His numbers in his breakthrough campaign for Leipzig tell you why he sits at the top of the list: 13 goals and 10 assists in 36 appearances in the Bundesliga and across competitions. End product, pace, and the kind of fearlessness that tends to travel well to elite clubs.
Leipzig know exactly what they have. One journalist has suggested they value him at up to €120m (£104m), a fee that plants him firmly in the “superstar” bracket and tests how far Liverpool are prepared to go in this new cycle.
Diomande’s approval removes one obstacle. The real fight now lies between Liverpool and PSG to strike a deal with Leipzig.
Attack under strain, defence reshaped
Liverpool’s need in attack is acute.
Salah’s departure would have been enough on its own, but Hugo Ekitike’s ruptured Achilles – an injury that could rule him out until 2027 – strips away another option. Depth and top-level quality in the final third are suddenly thin, and the 2025-26 season already carries a warning: relying on the fitness of club-record signing Alexander Isak is a gamble they can no longer afford to take.

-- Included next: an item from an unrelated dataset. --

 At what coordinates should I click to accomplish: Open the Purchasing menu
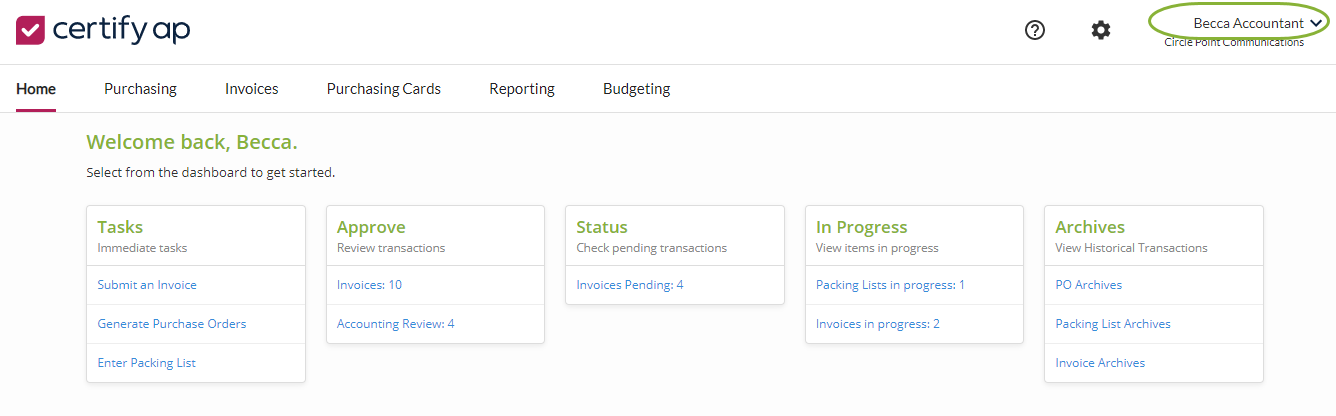pyautogui.click(x=140, y=89)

This is not a tweak. It is a rebuild of the forward line.
At the back, the work has already started. Jeremy Jacquet is on his way to Merseyside after Liverpool agreed a £60m deal for the centre-back in January, a move that will formally go through this summer. Left-back is also under review, with Milos Kerkez and Kostas Tsimikas the current options as Iraola assesses how he wants his back line to look.

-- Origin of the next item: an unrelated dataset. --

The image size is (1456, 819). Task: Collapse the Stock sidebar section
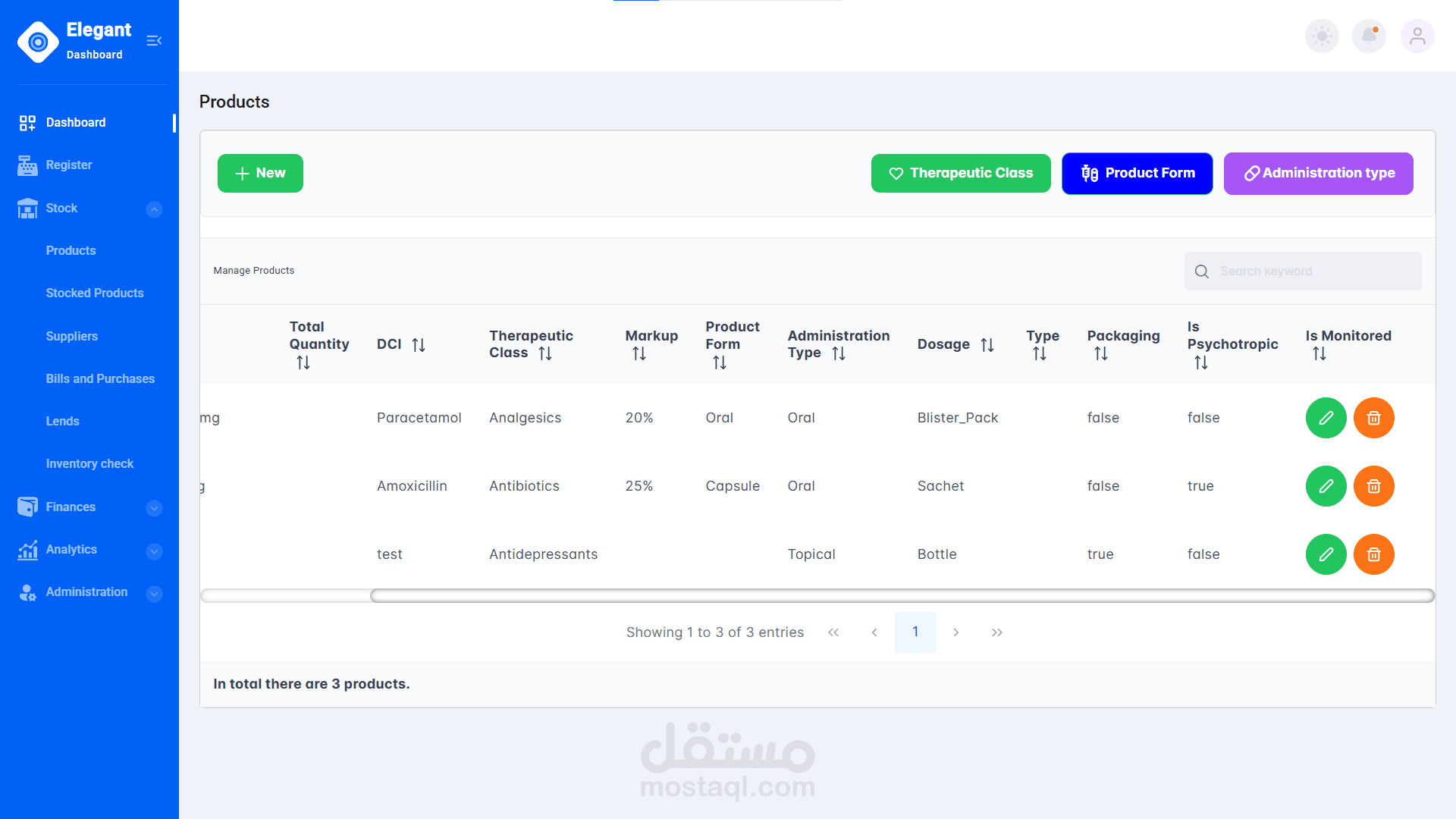[154, 209]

The sense is clear: this is Iraola’s Liverpool, and it will be constructed quickly.
Liverpool step into United’s chase for Mateus Fernandes
The reshaping will not stop with the front line.
In midfield, Liverpool are ready to walk straight into one of the summer’s most intriguing transfer battles. Manchester United, fresh from securing Champions League football, have been positioning themselves as favourites to sign West Ham United’s Mateus Fernandes. Now they have company.
The Portugal international has the go-ahead to leave West Ham after their relegation, determined not to drop into the Championship. Across a bruising campaign, he stood out as one of the Irons’ best performers in the Premier League – just as he did in the previous season with Southampton.
Two straight relegations on his CV, yet two seasons of high praise. At 21, Fernandes has emerged from both struggling sides as arguably their standout player, his reputation somehow enhanced by the chaos around him.
United’s pitch is obvious. The chance to link up with Bruno Fernandes at Old Trafford carries a strong pull, and they have long been viewed as frontrunners. But TEAMtalk report that Liverpool are “ones to watch” in what could become a fierce, multi-club contest.
West Ham want £80m for their star asset. Interested clubs, though, are expected to open closer to £60m. Arsenal and Paris Saint-Germain have already made contact, adding further weight to a market that rarely forgives hesitation.
Liverpool, then, find themselves at the heart of two major transfer fights – one for the heir to Salah’s throne, another for a young midfielder hardened by adversity.
A new manager, a stripped-back core, and a fanbase that has grown used to competing for everything. The question now is not whether Liverpool will change this summer, but how bold they are prepared to be in shaping what comes next.